==== GIVEN RECORDS

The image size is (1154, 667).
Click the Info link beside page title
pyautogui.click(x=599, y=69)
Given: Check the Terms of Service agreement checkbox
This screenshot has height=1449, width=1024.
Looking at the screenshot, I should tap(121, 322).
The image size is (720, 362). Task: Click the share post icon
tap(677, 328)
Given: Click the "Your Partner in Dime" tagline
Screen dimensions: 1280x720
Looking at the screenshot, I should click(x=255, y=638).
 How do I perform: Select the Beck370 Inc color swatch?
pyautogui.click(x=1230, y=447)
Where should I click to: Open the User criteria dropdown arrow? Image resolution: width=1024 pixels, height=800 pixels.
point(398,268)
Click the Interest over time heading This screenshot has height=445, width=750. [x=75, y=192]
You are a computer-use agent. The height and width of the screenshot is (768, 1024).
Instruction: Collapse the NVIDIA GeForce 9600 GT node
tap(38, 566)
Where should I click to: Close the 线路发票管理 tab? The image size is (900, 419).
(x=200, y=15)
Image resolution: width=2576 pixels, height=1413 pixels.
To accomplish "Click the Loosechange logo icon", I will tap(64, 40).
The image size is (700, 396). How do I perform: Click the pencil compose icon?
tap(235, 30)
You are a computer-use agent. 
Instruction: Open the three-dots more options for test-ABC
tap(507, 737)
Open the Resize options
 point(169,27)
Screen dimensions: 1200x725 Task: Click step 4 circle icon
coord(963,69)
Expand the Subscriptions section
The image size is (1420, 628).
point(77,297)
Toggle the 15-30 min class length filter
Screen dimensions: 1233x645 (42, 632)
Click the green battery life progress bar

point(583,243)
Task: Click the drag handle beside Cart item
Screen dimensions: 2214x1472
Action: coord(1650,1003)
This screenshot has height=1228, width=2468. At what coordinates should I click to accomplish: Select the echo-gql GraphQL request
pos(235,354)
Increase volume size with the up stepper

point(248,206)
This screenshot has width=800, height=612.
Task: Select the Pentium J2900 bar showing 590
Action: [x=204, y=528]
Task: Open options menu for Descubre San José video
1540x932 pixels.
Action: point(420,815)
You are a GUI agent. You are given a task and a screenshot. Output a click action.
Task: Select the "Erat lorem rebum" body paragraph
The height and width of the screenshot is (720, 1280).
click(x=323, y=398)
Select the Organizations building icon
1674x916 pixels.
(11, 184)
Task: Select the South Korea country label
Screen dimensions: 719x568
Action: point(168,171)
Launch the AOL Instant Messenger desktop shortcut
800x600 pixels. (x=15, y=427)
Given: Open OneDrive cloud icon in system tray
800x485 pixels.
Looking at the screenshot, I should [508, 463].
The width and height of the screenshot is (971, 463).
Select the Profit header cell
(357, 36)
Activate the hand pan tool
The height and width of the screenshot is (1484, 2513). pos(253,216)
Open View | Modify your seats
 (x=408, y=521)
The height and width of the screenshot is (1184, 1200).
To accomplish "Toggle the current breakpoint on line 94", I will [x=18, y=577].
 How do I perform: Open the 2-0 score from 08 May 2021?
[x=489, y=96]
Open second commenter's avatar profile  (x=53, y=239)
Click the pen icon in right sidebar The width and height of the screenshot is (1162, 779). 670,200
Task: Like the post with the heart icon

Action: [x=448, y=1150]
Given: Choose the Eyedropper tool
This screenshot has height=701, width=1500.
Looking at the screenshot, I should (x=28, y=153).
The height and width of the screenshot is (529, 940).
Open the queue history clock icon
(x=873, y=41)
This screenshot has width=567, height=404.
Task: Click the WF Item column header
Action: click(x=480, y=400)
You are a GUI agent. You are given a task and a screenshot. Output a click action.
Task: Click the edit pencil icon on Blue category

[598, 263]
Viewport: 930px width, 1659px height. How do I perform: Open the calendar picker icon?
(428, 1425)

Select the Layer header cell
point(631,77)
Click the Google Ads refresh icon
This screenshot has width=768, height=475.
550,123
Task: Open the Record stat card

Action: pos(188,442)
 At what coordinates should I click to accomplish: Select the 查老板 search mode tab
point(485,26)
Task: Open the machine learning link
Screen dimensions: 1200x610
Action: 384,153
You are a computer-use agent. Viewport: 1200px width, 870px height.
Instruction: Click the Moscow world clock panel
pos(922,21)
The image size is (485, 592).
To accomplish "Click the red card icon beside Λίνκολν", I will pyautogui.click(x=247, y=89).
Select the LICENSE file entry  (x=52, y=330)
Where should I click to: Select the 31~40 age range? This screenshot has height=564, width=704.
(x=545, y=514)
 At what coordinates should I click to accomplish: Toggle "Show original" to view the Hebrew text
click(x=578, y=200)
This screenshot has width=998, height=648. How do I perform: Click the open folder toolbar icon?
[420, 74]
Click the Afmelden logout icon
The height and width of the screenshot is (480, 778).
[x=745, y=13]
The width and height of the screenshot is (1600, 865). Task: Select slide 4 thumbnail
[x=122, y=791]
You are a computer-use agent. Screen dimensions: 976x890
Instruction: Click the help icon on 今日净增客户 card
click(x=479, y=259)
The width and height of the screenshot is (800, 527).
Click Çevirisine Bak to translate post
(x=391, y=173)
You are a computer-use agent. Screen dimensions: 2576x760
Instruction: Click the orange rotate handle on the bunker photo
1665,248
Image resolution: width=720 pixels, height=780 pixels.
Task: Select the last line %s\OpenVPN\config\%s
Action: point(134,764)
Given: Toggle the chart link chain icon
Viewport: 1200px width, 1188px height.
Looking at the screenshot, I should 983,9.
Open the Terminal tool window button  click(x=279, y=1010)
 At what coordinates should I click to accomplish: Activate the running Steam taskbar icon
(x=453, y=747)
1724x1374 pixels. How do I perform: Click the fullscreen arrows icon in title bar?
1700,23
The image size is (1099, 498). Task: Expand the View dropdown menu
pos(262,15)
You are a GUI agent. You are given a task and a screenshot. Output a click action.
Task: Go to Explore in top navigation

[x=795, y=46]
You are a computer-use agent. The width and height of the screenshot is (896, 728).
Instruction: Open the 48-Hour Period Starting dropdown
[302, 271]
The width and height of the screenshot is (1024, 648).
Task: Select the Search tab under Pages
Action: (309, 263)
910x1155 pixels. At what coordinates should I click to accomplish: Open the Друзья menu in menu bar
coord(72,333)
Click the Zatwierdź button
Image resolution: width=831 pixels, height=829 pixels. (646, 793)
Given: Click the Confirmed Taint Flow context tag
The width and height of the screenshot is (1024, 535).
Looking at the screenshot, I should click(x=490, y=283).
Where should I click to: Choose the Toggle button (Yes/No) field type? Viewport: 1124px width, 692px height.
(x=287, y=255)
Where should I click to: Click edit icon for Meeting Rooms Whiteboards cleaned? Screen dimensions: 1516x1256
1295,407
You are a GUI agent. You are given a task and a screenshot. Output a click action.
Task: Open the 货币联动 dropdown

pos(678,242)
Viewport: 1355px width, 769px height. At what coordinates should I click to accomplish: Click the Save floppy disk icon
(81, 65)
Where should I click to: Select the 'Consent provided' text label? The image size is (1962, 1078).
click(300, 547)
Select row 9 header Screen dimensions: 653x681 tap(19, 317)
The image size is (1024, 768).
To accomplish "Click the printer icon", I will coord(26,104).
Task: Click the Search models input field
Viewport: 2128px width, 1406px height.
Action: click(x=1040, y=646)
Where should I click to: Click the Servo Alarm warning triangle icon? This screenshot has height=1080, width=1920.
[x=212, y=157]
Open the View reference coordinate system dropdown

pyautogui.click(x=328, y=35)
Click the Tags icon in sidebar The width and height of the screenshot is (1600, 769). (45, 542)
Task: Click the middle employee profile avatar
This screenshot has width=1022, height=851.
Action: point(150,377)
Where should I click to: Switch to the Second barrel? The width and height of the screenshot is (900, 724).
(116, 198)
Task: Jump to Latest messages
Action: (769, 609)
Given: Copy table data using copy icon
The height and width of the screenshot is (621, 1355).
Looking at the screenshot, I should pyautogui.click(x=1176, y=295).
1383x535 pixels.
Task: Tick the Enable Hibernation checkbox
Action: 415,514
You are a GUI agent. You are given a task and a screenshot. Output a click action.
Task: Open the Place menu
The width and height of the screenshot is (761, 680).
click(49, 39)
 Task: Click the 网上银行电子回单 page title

========

AIM
Present the records, from the first line up to and including the line with "tap(677, 328)", as a Markdown table with the columns No. and Text, giving each line its row number and leaving out blank lines.

REPLY
| No. | Text |
|---|---|
| 1 | The image size is (1154, 667). |
| 2 | Click the Info link beside page title |
| 3 | pyautogui.click(x=599, y=69) |
| 4 | Given: Check the Terms of Service agreement checkbox |
| 5 | This screenshot has height=1449, width=1024. |
| 6 | Looking at the screenshot, I should tap(121, 322). |
| 7 | The image size is (720, 362). Task: Click the share post icon |
| 8 | tap(677, 328) |